REQUIRED WORK: With pictures omitted, copy exactly the lines from the one containing "The height and" through the end of the records below.

DATASET RECORDS:
==================================================
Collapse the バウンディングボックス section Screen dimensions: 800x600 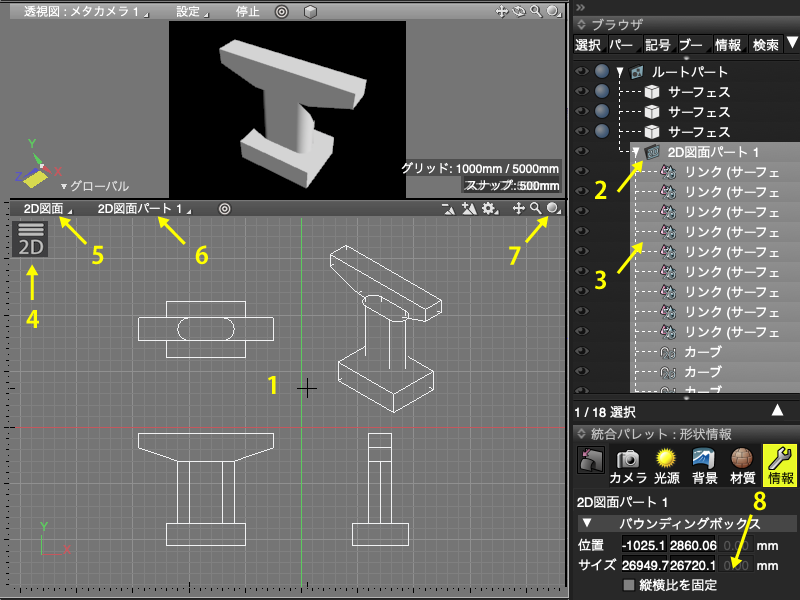click(x=587, y=523)
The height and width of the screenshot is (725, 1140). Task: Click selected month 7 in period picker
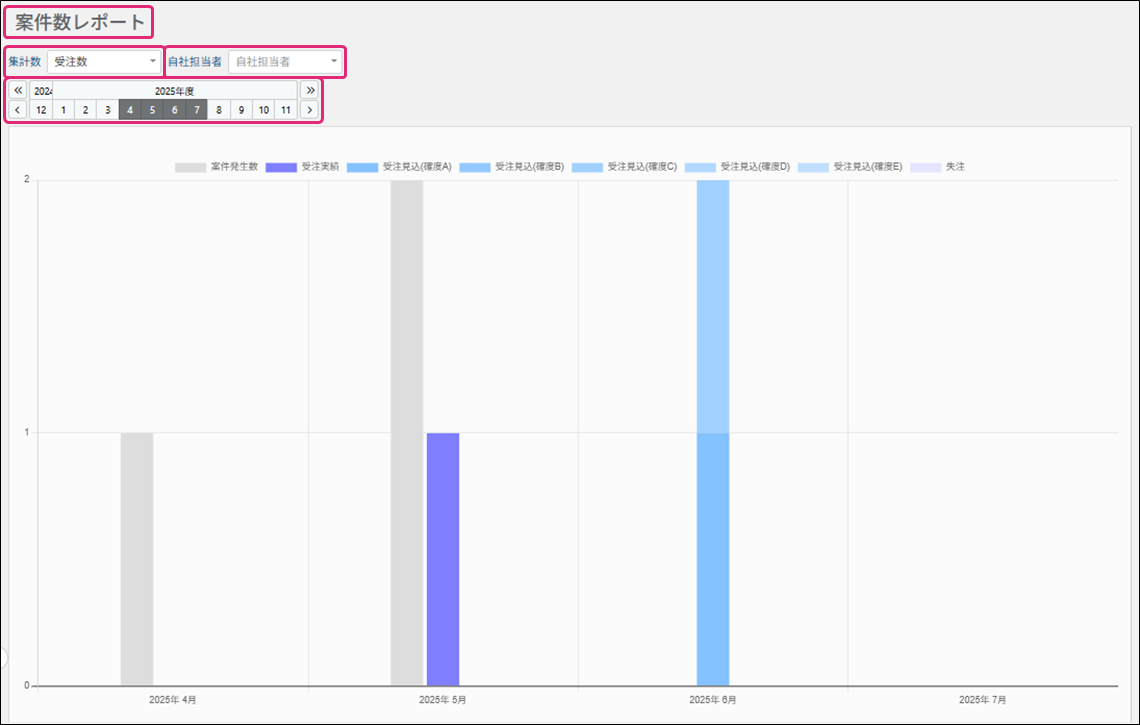coord(197,110)
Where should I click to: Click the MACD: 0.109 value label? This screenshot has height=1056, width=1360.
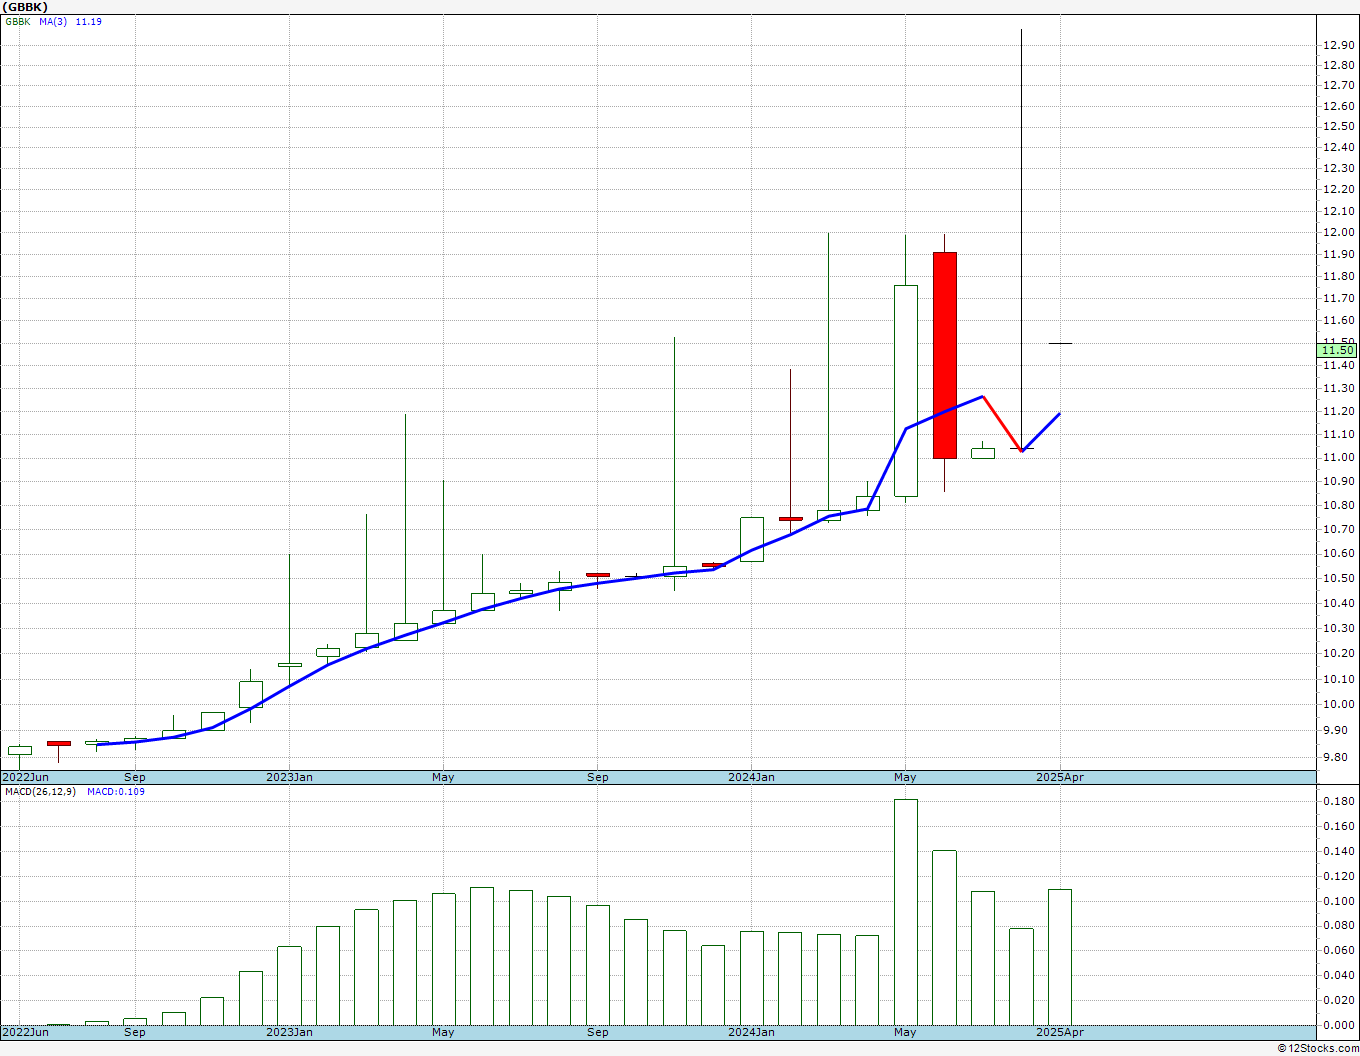tap(115, 791)
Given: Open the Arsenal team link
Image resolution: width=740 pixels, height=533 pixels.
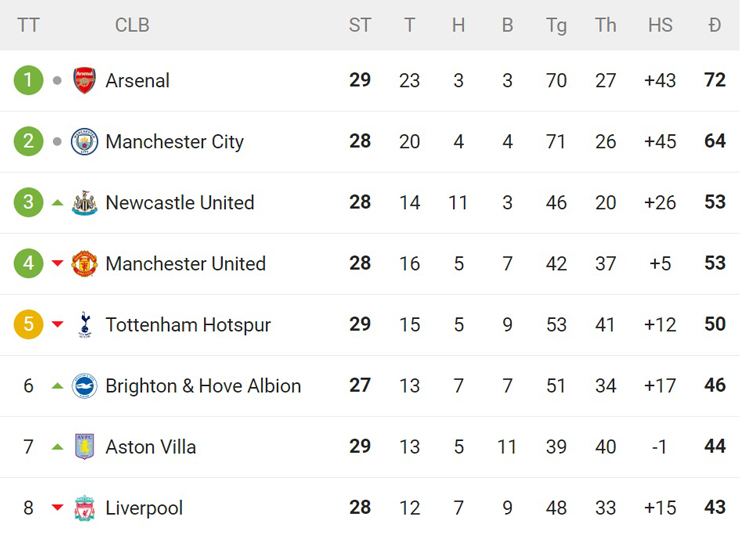Looking at the screenshot, I should click(x=137, y=81).
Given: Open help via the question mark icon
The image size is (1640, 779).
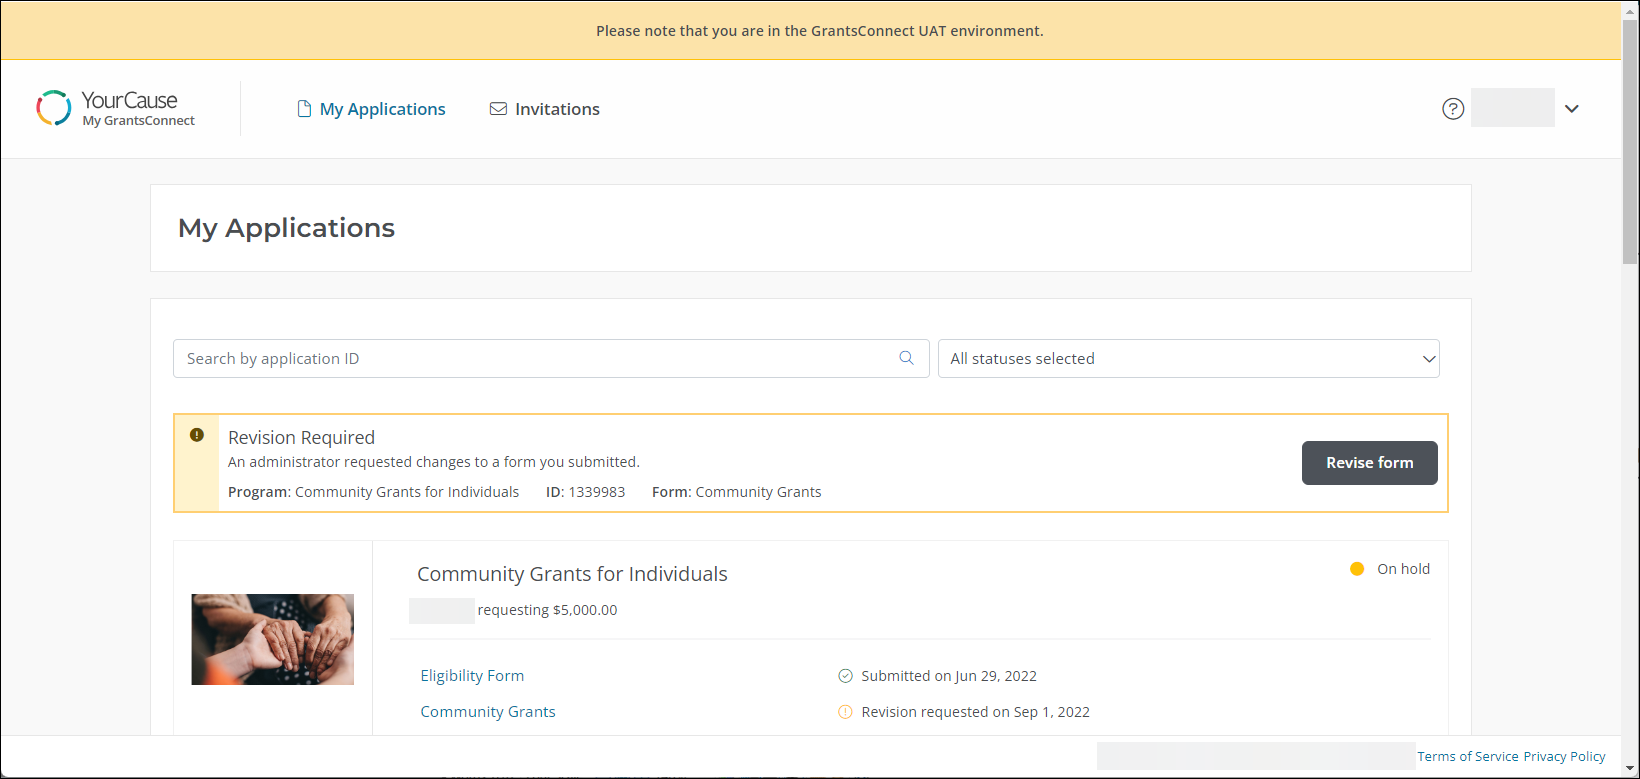Looking at the screenshot, I should point(1453,109).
==================================================
EXERCISE RESULT:
The height and width of the screenshot is (725, 1140). Task: Click selected month 7 in period picker
coord(197,110)
Where should I click to: Click the MACD: 0.109 value label? This screenshot has height=1056, width=1360.
tap(115, 791)
Given: Open the Arsenal team link
Image resolution: width=740 pixels, height=533 pixels.
Looking at the screenshot, I should click(x=137, y=81).
Given: Open help via the question mark icon
The image size is (1640, 779).
Looking at the screenshot, I should point(1453,109).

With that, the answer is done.